Après l’article 12 de la loi organique n° 2009-403 du 15 avril 2009 relative à l’application des articles 34-1, 39 et 44 de la Constitution, sont insérés un chapitre II quater et un article 12 quater ainsi rédigés :

  • « Dispositions relatives à la plateforme de consultation publique en ligne sur les textes de loi
  • « Article 12 quater : La plateforme de consultation publique en ligne utilisée dans le cadre d’un projet ou d’une proposition de loi repose sur des logiciels libres, dont la licence permet l’audit, la diffusion et la réutilisation des codes sources.
  • Elle comporte des fonctionnalités d’extraction de toutes les informations publiques non nominatives générées sous un format ouvert permettant leur libre réutilisation.
  • Les données à caractère personnel collectées dans le cadre de cette consultation ne peuvent faire l’objet d’aucune réutilisation ou d’aucun traitement en dehors des traitements strictement nécessaires à la réalisation de la consultation.
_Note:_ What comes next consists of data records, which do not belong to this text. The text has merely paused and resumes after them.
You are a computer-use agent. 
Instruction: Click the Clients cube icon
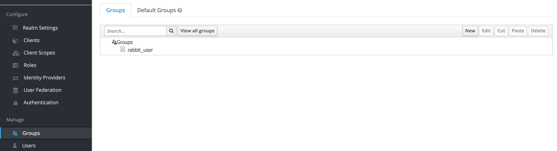tap(15, 40)
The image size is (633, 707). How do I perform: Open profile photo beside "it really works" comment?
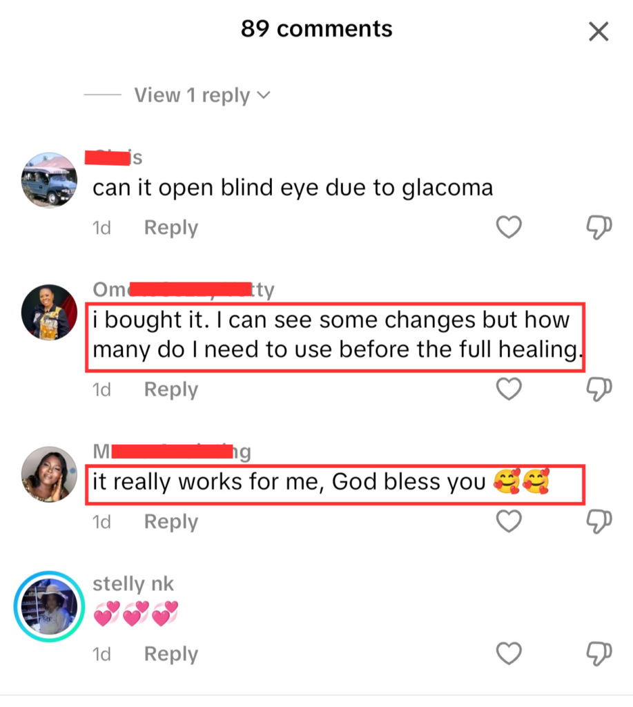pos(49,474)
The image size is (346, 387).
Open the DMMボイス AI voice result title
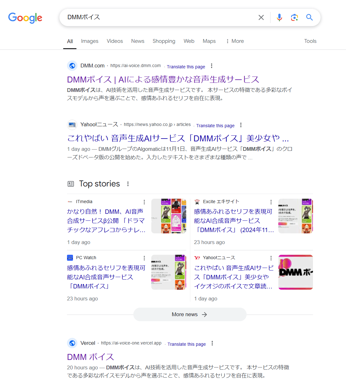coord(163,79)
Elles sont détruites à l’issue de la consultation. »

Et l’exposé des motifs:

« La qualité des outils logiciels – plateformes dédiées, messagerie, outils collaboratifs… – est déterminante pour l’exercice. […] Le logiciel doit, de préférence, être un logiciel libre dont le code soit accessible et puisse ainsi être audité par le public. Les choix méthodologiques de la consultation doivent être publics et doivent pouvoir être discutés. »
Consultations ouvertes sur internet organisées par les administrations; un instrument précieux au service de la participation du public qui requiert une forte implication des organisateurs, Novembre 2016, COEPIA.
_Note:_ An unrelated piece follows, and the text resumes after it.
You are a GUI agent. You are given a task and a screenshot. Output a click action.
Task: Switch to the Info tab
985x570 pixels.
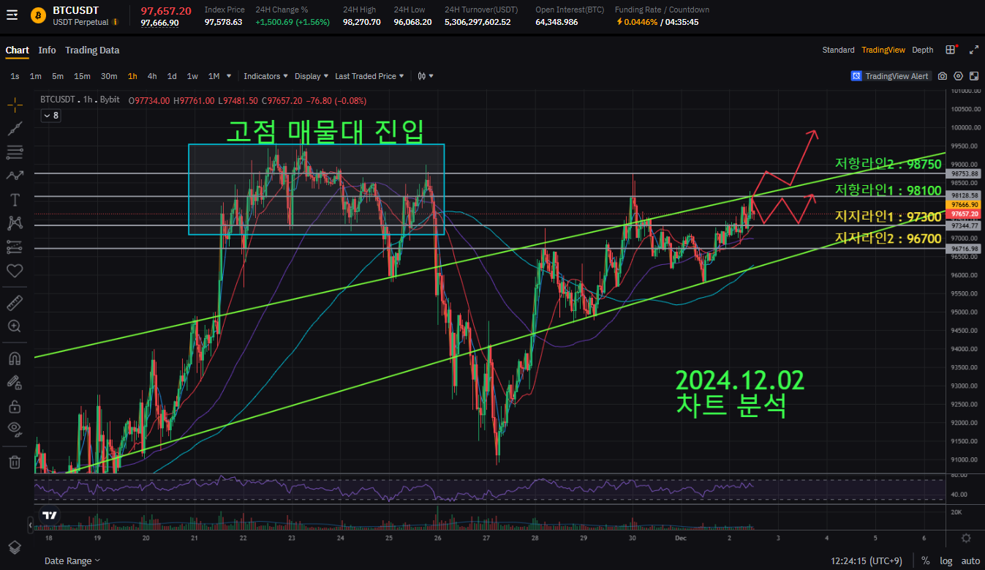point(47,50)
Si la consultation publique par l’internet peut contribuer à retisser le lien de confiance distendu entre représentants et représentés, elle ne pourra se faire sans confiance dans l’outil utilisé. Le numérique ne pourra ainsi aider la démocratie sans en adopter les fondements. Seule l’utilisation du logiciel libre, intrinsèquement transparent et donc auditable par tous, peut offrir un niveau de confiance suffisant en préservant contre toute possibilité de manipulation. « Le code est loi » disait Lawrence Lessig en 2001. Par ailleurs, le modèle de gestion horizontale des logiciels libres s’inscrit parfaitement dans l’esprit d’une démocratie plus participative et plus proche des citoyens, ambition du présent texte.
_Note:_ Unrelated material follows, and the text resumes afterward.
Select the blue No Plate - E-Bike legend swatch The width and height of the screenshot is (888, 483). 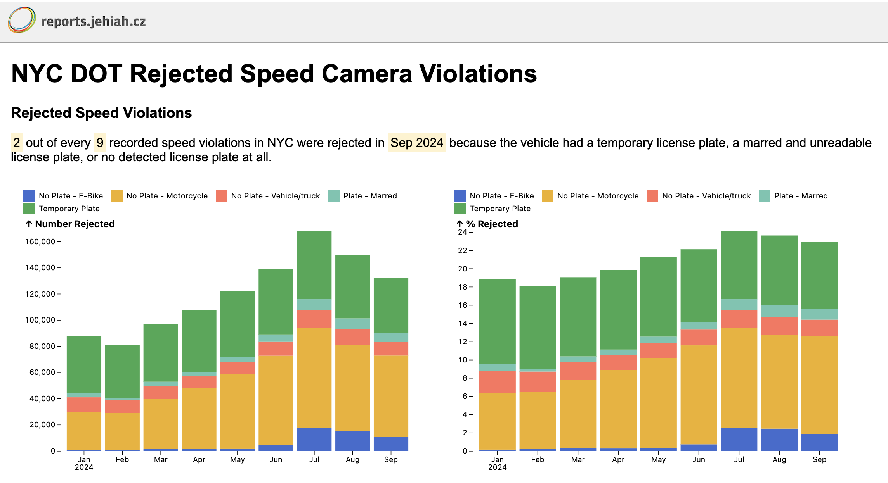29,195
Dans sa volonté de promouvoir l’ « open data », la loi numérique a consacré le caractère de document administratif des codes source « produits ou reçus » par les administrations. Pour que cette règle puisse produire son plein effet, il convient de prêter une attention particulière aux licences attachées aux logiciels. Les licences libres, comme les licences GPL ou CECILL, garantissent l’accès au code source et la liberté de modifier, de mutualiser et de redistribuer le logiciel. Dans l’objectif de la démocratie participative, garantir la possibilité de communication et de réutilisation des logiciels de consultation publique en ligne semble particulièrement opportune. On pourra ainsi imaginer des initiatives citoyennes locales, ainsi que des collectivités, qui pourraient avoir accès à des outils puissants, de confiance, et bénéficiant du support de la puissance publique.

Enfin, comme l’a notamment rappelé le Conseil d’État dans sa décision n°350431 du 30 septembre 2011, les logiciels libres assurent aux structures utilisatrices une indépendance vis-à-vis de tout éditeur, pérennisant ainsi un marché ouvert et concurrentiel pour les prestataires de services.